In Lengthy Decision, The Tax Court Determines Market Value of Commercial Complex

by: Allan Zhang
20 Aug 2020

This Tax Court opinion by Presiding Judge Andresini pertains to a tax appeal of commercial property in Teaneck consisting of office space, parking garage, vacant land, and a hotel. Both parties had expert appraisers testify to the purported market value of the 24 acres property.

Both appraisers utilized the income capitalization method. Plaintiff’s appraiser concluded the following values for the office space from tax year 2007-2010: $84,335,000; $84,180,000; $81,778,000; and $80,755,000. Notably, he did not utilize actual rents citing that certain rents or expenses were above market level. Instead, he used nine comparable leases to establish market rent. Township’s appraiser relied on seven leases from the subject property as well as nineteen comparable leases in the market to determine market rent. He concluded the following values for the office space from 2007-2010: $151,757,568; $151,217,505; $146,693,161; and $140,547,251.

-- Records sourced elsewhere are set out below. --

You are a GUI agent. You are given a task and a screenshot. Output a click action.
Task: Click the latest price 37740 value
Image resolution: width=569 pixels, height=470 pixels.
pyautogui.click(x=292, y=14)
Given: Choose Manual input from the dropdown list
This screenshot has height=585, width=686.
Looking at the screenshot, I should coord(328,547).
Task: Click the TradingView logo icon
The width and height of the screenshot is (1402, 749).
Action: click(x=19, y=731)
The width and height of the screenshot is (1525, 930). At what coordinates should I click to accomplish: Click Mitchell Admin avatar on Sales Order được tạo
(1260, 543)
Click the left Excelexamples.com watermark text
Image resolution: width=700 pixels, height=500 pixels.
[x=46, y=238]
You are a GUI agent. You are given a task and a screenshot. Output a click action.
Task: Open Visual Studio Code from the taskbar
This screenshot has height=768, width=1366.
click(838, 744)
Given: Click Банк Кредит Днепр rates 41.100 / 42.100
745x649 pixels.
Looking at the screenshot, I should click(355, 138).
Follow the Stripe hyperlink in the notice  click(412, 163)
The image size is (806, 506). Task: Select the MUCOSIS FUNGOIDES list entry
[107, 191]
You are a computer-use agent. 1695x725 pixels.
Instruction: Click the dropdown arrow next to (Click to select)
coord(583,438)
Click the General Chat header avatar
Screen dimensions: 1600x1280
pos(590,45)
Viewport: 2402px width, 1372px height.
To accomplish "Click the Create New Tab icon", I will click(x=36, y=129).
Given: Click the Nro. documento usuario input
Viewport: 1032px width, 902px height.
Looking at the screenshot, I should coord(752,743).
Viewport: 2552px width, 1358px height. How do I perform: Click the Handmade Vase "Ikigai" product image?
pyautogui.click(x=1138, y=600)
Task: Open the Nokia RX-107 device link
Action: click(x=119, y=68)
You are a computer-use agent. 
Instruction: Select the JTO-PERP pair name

Both experts utilized the Rushmore method and reviewed comparable hotels from competitive sets compiled by Smith Travel Research which classifies hotels by Luxury, Upper-Upscale, Upper-Midscale, Midscale, and Economy. Plaintiff’s appraiser used two Upper-Upscale, one Upscale, and one Upper-Midscale hotel to determine value. He determined the net operating income was $3,787,131 for 2007 and 2008 and $2,267,170 for 2009 and 2010. Applying capitalization rates resulted in the following valuation conclusions for the Hotel: 2007-2010: $34,680,000; $34,600,000; $20,695,000; and $20,435,000. The total market value concluded for the office complex and hotel by the plaintiff’s appraiser is (2007-2010): $119,015,000, $118,780,000, $102,473,000 and $101,190,000.

Township’s appraiser classified the Hotel as Luxury/Upper-Upscale and utilized data from five Upper-Upscale hotels and one Upscale hotel. He determined the net operating income was 5,343,849for 2007-2009 and $4,779,698 for 2010. Applying the his capitalization rates resulted in the following valuation conclusions for the Hotel from 2007-2010: $56,850,000; $56,670,000; $55,150,000; and $47,465,000. The total market value concluded by the Township’s appraiser was (2007-2010): $208,607,568; $207,887,7505; $201,843,161 and $188,012,251.

The Court ultimately held neither expert’s conclusions were appropriate. It determined the plaintiff’s expert’s use of market leases was largely unacceptable and found his argument that subject leases/improvements could not be utilized as being unsupported by accepted appraisal practices. It also found the Township’s significant adjustments were not grounded in cognizable data and were arbitrarily applied. The Court relied on the plaintiff’s comparable leases 1-5 and 8 as well as the defendant’s subject leases 6-11 as well as the 18 comparable leases utilized.

The Court determined that neither appraiser’s capitalization rate value was appropriate and applied its own judgment in finding the appropriate capitalization rate. It then concluded the following values for the office park (2007-2010): $126,094,400; $125,741, 200; $116,685,300; $115,007,600 and the following for the hotel (2007-2010): $53,978,300; $53,842,300; $52,462,700; $44,175,000. The Court’s market value conclusions from 2007-2010 were: $180,072,700; $182,583,500; $172,148,000; $162,182,600.